* Problem 1:
In the excerpt on CPTS timestamping, what does cpts_irq do in the CPTS_EV_TX case?
* Problem 2:
Summarize the excerpt on CPTS timestamping in two sentences.
* Problem 3:
Extend the excerpt on CPTS timestamping, picking up after its final line.

* Source excerpt:
-- START --
Couldn't be better to put packet in TX/RX queue under cpts->lock?
Then, probably, no need to schedule work in rx/tx timestamping and potentially
cpts_ts_work() will not be scheduled twice..... I know it makes Irq handler to
wait a little, but it waits anyway while NetSoftIRQ retrieves ts.

> 
> Situation became even more complex on RT kernel where everything is
> executed in kthread contexts.
> 
> > 
> >>
> >> cpts_irq:
> >>   case CPTS_EV_TX:
> >>       put event in CPTS event queue
> >>       schedule cpts_ts_work()
-- END --
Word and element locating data
-- START --
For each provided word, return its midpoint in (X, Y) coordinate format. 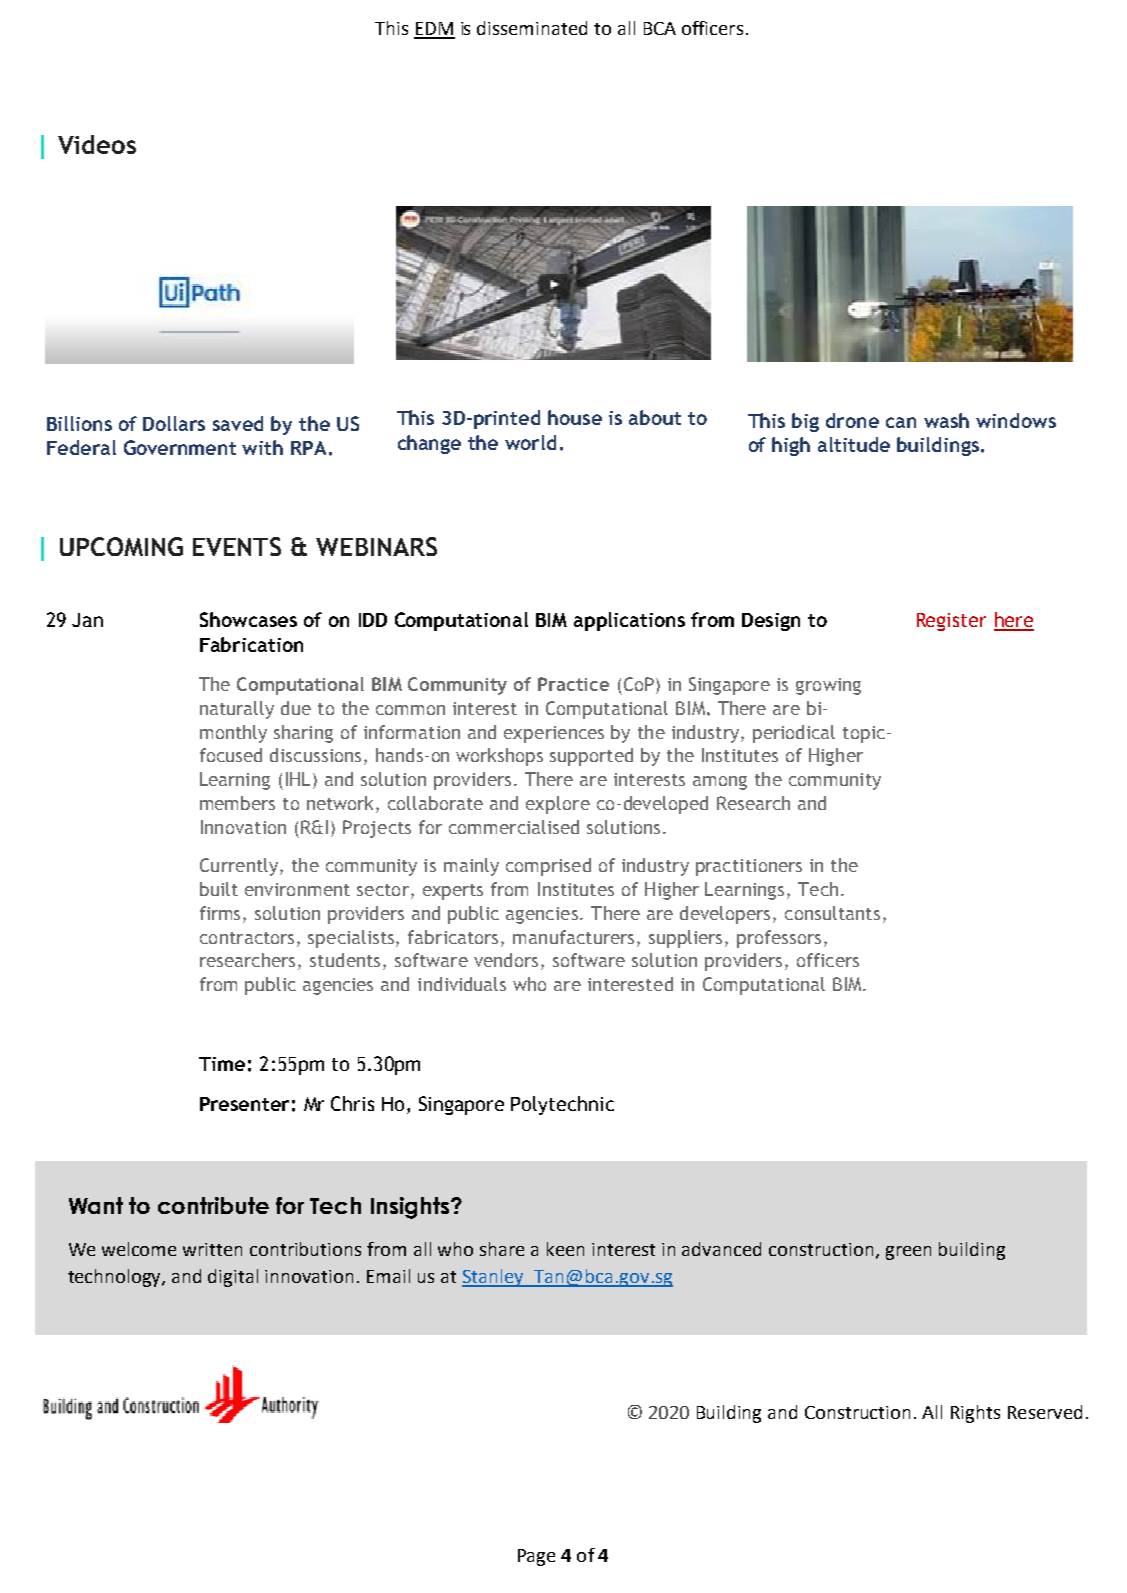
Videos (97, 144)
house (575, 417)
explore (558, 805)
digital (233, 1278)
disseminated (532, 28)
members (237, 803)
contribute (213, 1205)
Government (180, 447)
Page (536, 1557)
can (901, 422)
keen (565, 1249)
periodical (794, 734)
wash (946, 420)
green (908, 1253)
-- END --
* Response 1:
It puts the event in the CPTS event queue and schedules cpts_ts_work().

* Response 2:
The writer suggests putting the packet in the TX/RX queue under cpts->lock, which might remove the need to schedule work in rx/tx timestamping and keep cpts_ts_work() from being scheduled twice. The writer grants that this makes the IRQ handler wait a little but notes that it waits anyway while NetSoftIRQ retrieves the timestamp, and a quoted reply adds that the situation is more complex on an RT kernel, where everything runs in kthread contexts.

* Response 3:
> >>
> >> cpts_ts_work:
> >>     for each packet in  CPTS TX packet queue
> >>         try to find corresponding CPTS_EV_TX event
> >>         if found: report timestamp
> >>         if timeout: drop packet
> >>
> >> - CPTS_EV_RX: signals when CPTS timestamp is ready for valid RX PTP
> >> packets. The RX timestamp is requested from cpts_rx_timestamp() which is
> >> called for each received packet from NAPI cpsw_rx_poll() callback. With
> >> this change, CPTS event queue will be checked for existing CPTS_EV_RX
> >> event, corresponding to the current RX packet, and if event is not found - packet
> >> will be placed in CPTS RX packet queue for later processing. CPTS RX packet
> >> queue will be processed from hi-priority cpts_ts_work() work which is scheduled
> >> as from cpts_rx_timestamp() as from CPTS IRQ handler when CPTS_EV_RX event
> >> is received. cpts_rx_timestamp() has been updated to return failure in case
> >> of RX timestamp processing delaying and, in such cases, caller of
> >> cpts_rx_timestamp() should not call netif_receive_skb().
> > It's much similar to tx path, but fix is needed for tx only according to targets
> > of patch, why rx uses the same approach? Does rx has same isue, then how it happens
> > as the delay caused race for tx packet should allow race for rx packet?
> > tx : send packet -> tx poll (no ts) -> latency -> hw timstamp (race)
> > rx : hw timestamp -> latency -> rx poll (ts) -> rx packet (no race)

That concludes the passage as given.